Why You May Want To Avoid Dried Fruit

From healthy and nutritious trail mixes and granolas to hearty stuffings and salads to boozed up mincemeat pies and Swedish mulled wines, dried fruit is a versatile addition to a number of food and drink items, used to impart extra sweetness or texture, or both. They're also delicious when enjoyed on their own, something humans have been doing for centuries. Dried fruit is also highly nutritious. As reported by Healthline, dried fruit is a great source of fiber, micronutrients, and antioxidants, and in particular polyphenols, and certain dried fruits may help prevent or fight certain diseases, including heart disease, cancer, and osteoporosis.

On the downside, dried fruits are proportionally high in calories, carbs, and sugars, and should be consumed in moderation, advises WedMD. Healthline further warns that some dried fruits may also contain sulfites, which can cause skin rashes, asthma attacks, and stomach cramps in those with sulfite sensitivities. Moreover, improper storage and handling of dried fruit can lead to contamination with fungi, toxins, and, it turns out, other pathogens like the bacteria that causes salmonella (via Eat This, Not That!), which may make you think twice about consuming dried fruit at all.

- [Task goal]: Resume the article on the drawbacks of dried fruit, picking up after its final sentence about salmonella.

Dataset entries
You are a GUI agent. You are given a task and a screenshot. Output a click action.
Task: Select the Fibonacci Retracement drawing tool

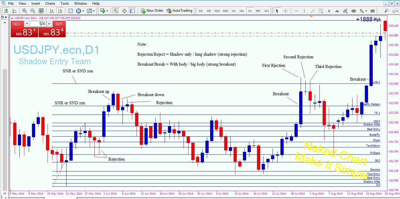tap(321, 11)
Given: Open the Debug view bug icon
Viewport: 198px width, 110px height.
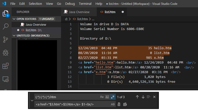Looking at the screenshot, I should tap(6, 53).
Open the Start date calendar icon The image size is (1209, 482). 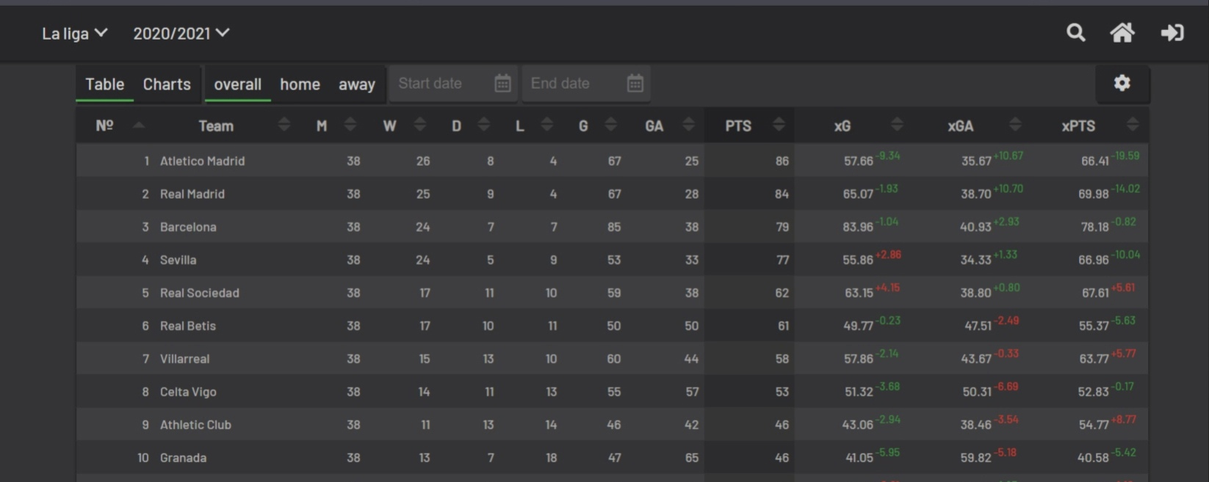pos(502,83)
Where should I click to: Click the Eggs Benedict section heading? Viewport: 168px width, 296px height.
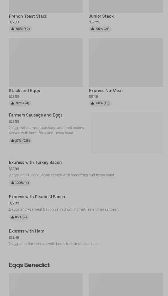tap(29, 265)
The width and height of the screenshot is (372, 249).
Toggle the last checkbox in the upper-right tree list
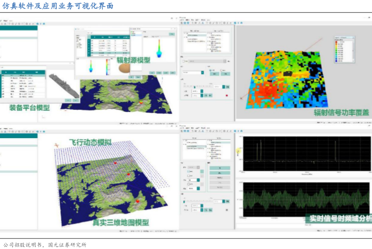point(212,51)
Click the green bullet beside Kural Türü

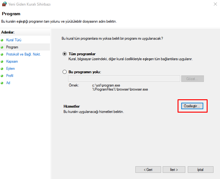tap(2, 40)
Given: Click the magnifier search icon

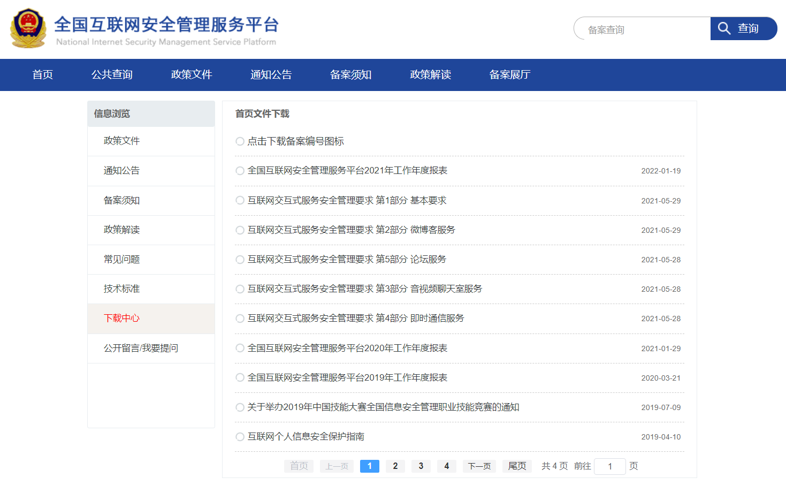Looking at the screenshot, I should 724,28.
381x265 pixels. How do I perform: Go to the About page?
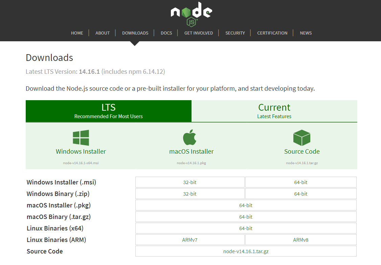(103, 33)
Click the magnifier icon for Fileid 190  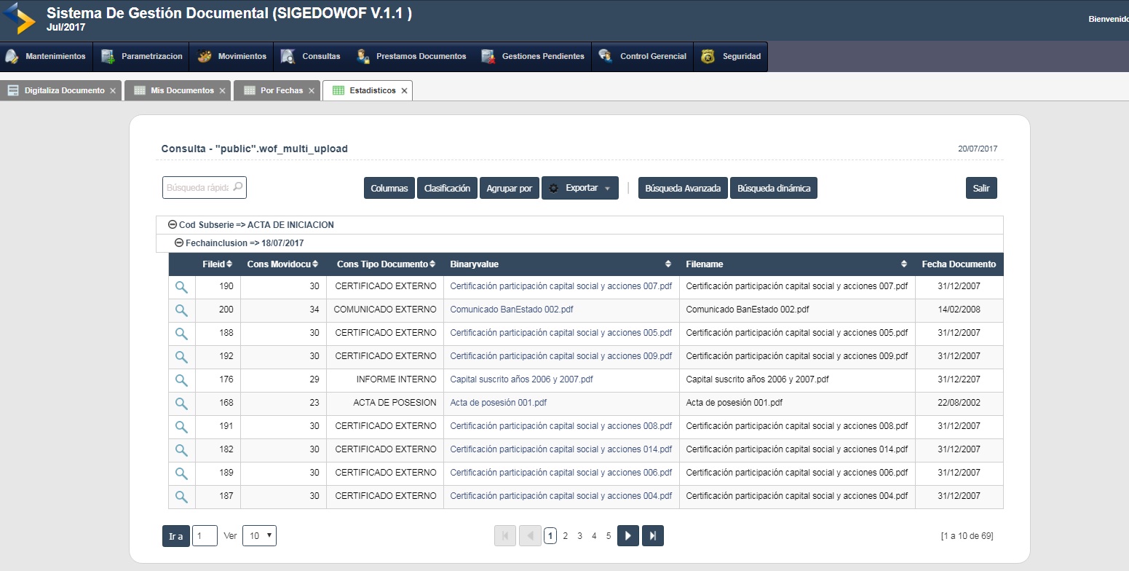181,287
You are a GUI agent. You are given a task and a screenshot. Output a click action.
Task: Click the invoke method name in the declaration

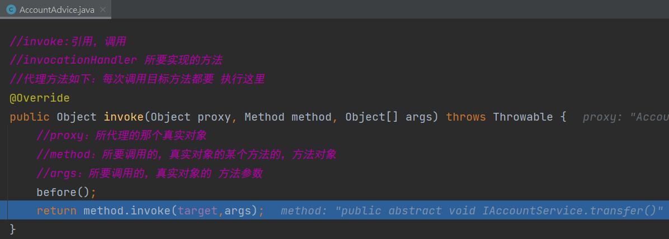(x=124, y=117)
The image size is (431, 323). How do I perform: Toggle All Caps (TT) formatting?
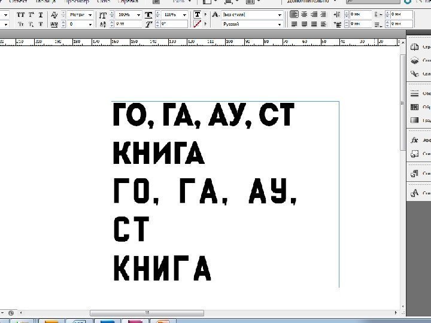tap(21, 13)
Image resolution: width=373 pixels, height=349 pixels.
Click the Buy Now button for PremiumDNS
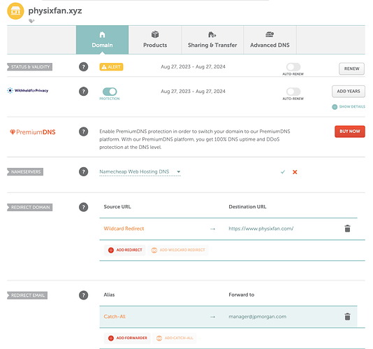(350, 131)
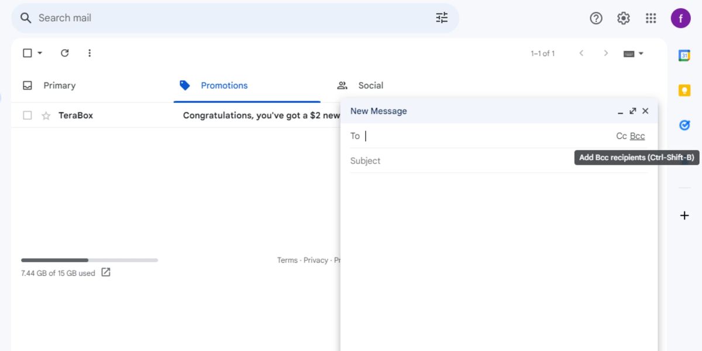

- [Solved exercise]:
Dried fruit has been linked to food-borne illnesses

Although low moisture foods like dried fruit don't typically support the growth of bacteria like salmonella, poor sanitation practices and monitoring can lead to contamination by salmonella and other pathogens, which can then survive in the low moisture environment for a long period of time, warns a study published in The Journal of Food Protection. A salmonella outbreak in Norway in 2018 and 2019, which led to dozens of illnesses and hospitalizations, was traced to dried fruit from various countries. A potential salmonella contamination also led to a recall of certain dried fruit sold through Costco in 2020.

In light of these concerns, scientists have been working on finding a solution, including potential new methods of decontamination. One study in particular (via the International Journal of Food Microbiology), which looked at both an ethanol sanitizer method and a oxidation method involving UV light, ozone, and hydrogen peroxide, showed some promise. However, more studies need to be done before safe and widespread application. Until then, it may be safest to avoid dried fruit altogether for a while.